Her campaign contact address, as listed on the Alaskan government’s primary candidate list, is one in South Dakota popular among RVers and people with transient lifestyles. All the other primary candidates have listed Alaska addresses on their contact pages.

Hafner, though, has told the AP that she travels extensively, and considers South Dakota her base.
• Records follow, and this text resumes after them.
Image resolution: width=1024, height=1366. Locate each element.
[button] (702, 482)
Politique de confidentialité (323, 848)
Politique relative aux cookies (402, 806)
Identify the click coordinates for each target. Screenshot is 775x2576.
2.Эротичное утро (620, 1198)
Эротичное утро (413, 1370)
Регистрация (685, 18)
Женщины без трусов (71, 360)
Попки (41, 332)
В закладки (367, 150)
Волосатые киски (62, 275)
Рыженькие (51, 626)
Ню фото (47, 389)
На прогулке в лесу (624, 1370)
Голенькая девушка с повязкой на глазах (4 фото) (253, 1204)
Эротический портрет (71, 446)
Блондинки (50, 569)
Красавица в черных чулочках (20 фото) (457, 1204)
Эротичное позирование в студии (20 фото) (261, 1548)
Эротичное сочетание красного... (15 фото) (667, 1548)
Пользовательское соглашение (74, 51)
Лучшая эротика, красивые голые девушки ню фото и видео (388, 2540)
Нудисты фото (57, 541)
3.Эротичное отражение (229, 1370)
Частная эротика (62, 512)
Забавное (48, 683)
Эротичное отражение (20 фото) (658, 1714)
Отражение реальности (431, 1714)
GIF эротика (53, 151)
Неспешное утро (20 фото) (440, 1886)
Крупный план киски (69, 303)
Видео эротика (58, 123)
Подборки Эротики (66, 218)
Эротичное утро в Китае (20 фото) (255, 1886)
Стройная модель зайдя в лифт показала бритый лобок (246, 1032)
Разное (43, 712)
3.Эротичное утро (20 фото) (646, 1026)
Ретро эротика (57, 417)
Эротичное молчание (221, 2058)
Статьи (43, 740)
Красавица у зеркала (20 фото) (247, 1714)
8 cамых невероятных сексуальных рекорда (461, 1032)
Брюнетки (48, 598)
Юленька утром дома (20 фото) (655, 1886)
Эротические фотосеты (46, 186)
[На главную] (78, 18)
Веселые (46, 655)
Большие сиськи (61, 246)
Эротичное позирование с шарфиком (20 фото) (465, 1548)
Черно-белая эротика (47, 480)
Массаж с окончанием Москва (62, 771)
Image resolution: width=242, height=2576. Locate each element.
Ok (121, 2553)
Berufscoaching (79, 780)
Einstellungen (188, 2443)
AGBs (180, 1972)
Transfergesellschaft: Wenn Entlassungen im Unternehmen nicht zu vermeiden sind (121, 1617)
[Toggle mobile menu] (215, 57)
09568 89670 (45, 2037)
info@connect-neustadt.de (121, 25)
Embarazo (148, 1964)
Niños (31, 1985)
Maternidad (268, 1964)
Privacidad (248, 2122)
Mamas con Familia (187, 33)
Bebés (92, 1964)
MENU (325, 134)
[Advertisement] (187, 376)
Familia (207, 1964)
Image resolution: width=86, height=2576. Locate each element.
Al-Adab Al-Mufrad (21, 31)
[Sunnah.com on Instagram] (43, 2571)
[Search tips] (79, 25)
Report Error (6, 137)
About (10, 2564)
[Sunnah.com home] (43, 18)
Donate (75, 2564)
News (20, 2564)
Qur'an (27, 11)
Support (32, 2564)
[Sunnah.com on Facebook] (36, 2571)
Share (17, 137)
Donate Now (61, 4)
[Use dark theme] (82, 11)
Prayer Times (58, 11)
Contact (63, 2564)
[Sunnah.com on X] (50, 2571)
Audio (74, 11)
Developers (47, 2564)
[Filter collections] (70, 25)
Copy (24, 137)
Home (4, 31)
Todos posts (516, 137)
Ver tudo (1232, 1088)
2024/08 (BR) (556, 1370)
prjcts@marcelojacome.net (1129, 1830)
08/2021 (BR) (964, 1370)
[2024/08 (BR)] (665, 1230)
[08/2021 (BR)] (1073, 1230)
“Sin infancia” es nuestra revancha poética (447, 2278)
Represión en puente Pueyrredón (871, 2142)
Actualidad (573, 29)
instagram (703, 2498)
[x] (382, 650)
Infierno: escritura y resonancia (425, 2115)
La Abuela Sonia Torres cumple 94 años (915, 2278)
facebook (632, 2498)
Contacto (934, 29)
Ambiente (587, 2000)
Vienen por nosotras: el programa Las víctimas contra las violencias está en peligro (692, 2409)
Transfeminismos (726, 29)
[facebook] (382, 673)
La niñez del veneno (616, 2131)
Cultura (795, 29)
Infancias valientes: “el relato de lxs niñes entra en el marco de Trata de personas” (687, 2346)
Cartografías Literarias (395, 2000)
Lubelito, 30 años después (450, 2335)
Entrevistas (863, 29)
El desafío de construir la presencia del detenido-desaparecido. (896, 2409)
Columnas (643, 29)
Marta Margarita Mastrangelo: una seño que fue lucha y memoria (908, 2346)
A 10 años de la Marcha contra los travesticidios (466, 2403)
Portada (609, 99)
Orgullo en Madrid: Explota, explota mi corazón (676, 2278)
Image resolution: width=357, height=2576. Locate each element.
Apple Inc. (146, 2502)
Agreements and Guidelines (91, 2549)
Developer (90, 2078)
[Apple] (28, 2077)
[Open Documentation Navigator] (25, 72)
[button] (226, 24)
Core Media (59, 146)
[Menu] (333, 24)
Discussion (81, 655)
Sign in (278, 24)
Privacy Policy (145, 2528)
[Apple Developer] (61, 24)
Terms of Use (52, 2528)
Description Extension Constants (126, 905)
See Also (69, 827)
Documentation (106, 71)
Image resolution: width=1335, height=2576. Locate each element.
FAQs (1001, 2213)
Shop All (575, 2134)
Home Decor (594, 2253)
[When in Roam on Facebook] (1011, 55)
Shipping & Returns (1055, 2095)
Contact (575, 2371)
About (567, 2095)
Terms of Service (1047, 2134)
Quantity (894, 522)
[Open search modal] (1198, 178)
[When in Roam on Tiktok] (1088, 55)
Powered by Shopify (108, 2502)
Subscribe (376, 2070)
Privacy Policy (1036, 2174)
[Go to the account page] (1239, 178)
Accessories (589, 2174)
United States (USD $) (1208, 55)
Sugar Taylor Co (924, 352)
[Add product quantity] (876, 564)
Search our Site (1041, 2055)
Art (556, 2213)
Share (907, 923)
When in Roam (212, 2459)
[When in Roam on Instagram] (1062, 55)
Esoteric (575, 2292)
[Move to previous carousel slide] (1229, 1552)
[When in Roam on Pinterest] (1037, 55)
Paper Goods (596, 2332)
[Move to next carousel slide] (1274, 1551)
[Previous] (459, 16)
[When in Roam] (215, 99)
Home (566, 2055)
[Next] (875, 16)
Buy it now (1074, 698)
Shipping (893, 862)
She has been in New Jersey lately for a family illness, and is “on my way out.”

According to Hafner’s campaign website, she is a former flight attendant, retired higher education administrator, and biological industry professional.

Despite setting up the website and a Twitter account for her House campaign, Hafner still has no plans to campaign in person, the AP said.

Carol hafner south dakota mail-drop addressGoogle MapsCarol Hafner listed in her candidacy filing a South Dakota mail-drop address popular among RVers.

A progressive platform of universal healthcare, legalizing cannabis, and abolishing ICE

Hafner is campaigning on a progress platform that includes universal healthcare, legalizing cannabis, abolishing ICE, and providing free higher education, according to her campaign website.

She was inspired to run for office after learning that Alaska’s current representative, Don Young, had been in office for 45 years.

Young previously called climate change a “scam” and environmental activist Al Gore the “biggest money-making machine in the world.” Hafner, on the other hand, has pledged to stop Arctic drilling, build electric vehicle charging stations on state money, and push the US to rejoin the Paris accord.

She has also been outspoken in her opposition to Donald Trump, and retweeted footage of anti-Trump protests in London last week.

“Stay out of it”

Alaskans have questioned Hafner’s intentions, which appears to have angered her.

Jay Parmley, the executive director of Alaska’s Democratic Party, told the AP: “You may have a right to run, doesn’t mean you’re going to be well-received, or it’s going to be an easy campaign for you. If you’re not from somewhere, that’s a pretty tall order.”

Parmley and Julie Olsen, an Anchorage Democratic Party leader, attempted to challenge Hafner’s candidacy to the state’s election division, but were told that Hafner had properly filed to run.

Locals, including Kimberly Stone of Wasilla and Suzanne Hudson of Juneau, also separately told the AP that Hafner’s candidacy was “audacious,” and that she should “should stay out of it.”

Hafner, however, has appeared to take none of it.

“I’m certainly permitted to do what I have done,” she said.